Как сообщил в сентябре 1931 года Политбюро нарком внешней торговли Аркадий Павлович Розенгольц, ситуация казалась бесперспективной. Он значительно уменьшил число американских заказов. Богданов, находившийся в США, подтвердил, что дела идут еще хуже из-за усиления экономического кризиса. В первые девять месяцев 1931 года более тысячи американских банков объявили о банкротстве. Остальные едва держались на плаву. Золото утекало из страны. В деловых кругах царил пессимизм. Из-за этих обстоятельств «Амторгу» было еще труднее получать кредиты. Как пояснил Богданов, «наши друзья» в банковских кругах не видят обнадеживающих признаков того, что получится договориться об улучшении условий. Вашингтон, и в особенности Гувер, был, как и раньше, настроен враждебно по отношению к СССР, но в других местах в политических и деловых кругах атмосфера постепенно стала меняться. СССР надо было работать дальше, чтобы установить «нормальные торговые отношения». Как сказал Айви Ледбеттер Ли Богданову, банки впервые оказались в таком тяжелом положении. Не думайте, что отказ дать кредит, сказал Ли, связан с неприязнью к «Амторгу». «Сейчас в этой стране никто не получает и никто не дает кредит»[103].
Друзья и враги
Новости из США были не такими уж плохими. Американские дипломаты не возражали против торговли с СССР. Соглашайтесь, если предлагают, — кажется, посыл был именно таким. Сейчас Россия стабильна, и советские торговые представительства с уважением относятся к обязательствам по кредитам и оплачивают счета[104]. В декабре 1931 года открылась новая сессия Конгресса. «Снова зашевелились “друзья” и “недруги” Союза», — тонко подметил Сквирский. «Друзья» предлагали решить вопрос с дипломатическим признанием СССР, а «враги» — полностью запретить советский импорт. Конгрессмен Фиш представил на рассмотрение резолюцию, в которой предлагалось на ежегодной основе исследовать «революционную пропаганду и деятельность коммунистов и других групп, выступавших за насильственное свержение власти в США». Как говорил Сквирский, в прессе циркулировали новые слухи о том, что СССР находится на грани финансового краха и не сможет оплатить счет за границей. Он посчитал необходимым опубликовать заявление, опровергающее эти слухи[105]. Читатели, конечно же, заметили иронию происходящего: на грани финансового краха были США и европейские страны, а вовсе не СССР.
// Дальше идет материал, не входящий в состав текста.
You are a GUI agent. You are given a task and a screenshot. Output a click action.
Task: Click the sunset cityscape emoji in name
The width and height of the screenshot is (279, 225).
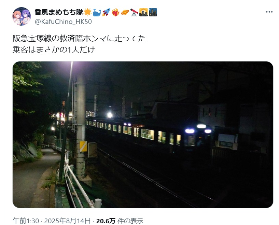(x=143, y=12)
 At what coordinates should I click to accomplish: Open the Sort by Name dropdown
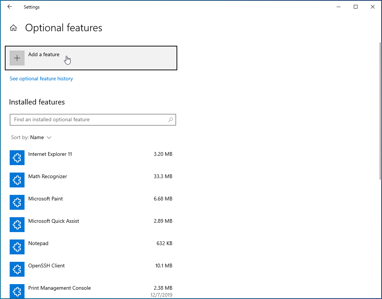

Однако это был трудный период для СССР: как внутри страны, так и за ее пределами. Внутри советскому правительству приходилось справляться с непредвиденными последствиями индустриализации и насильственной коллективизации сельскохозяйственных земель. И то и другое развивалось с бешеной скоростью, что встречало сопротивление со стороны крестьянства. Крестьяне жгли зерно, убивали скот, уничтожали оборудование, только чтобы оно не попало в руки советских коллективизаторов. В деревнях разгоралась новая гражданская война, что привело к повсеместным разрушениям, голоду, депортациям и насилию, которое применяли, чтобы подавить крестьянское сопротивление. В то же время на международной арене СССР находился в опасном положении. Отношения с Францией и США оставались плохими. Там, как и в Восточной Европе, процветали антикоммунизм и ненависть к СССР. «А здесь — один сплошной лес враждебности, русофобии и советофобии, в котором не видно просвета», — писал полпред в Хельсинки Иван Михайлович Майский своему другу[106]. И все же Литвинов завоевывал уважение на Западе. Он был «умным парнем» — так охарактеризовал его один американский дипломат. Майский писал Литвинову в 1931 году, что его «личный авторитет» растет. Сталин одобрил назначение Литвинова наркомом в июле 1930 года, хотя это было удивительно, ведь «босс» постоянно его критиковал. Помощник Сталина Каганович, секретарь ЦК ВКП (б), тоже не любил Литвинова и часто на него нападал. Тем не менее нарком оставался на своем месте, опровергая ежегодно возникавшие слухи о том, что его скоро уволят. В 1932 году казалось, что Сталин успокоился настолько, насколько это было возможно. «Запросите мнение Литвинова», — говорил он Кагановичу, когда возникал внешнеполитический вопрос. А именно о пактах о ненападении с Францией и Румынией, которые были крайне важны для Сталина[107]. Проглотил ли это Каганович? Вероятно.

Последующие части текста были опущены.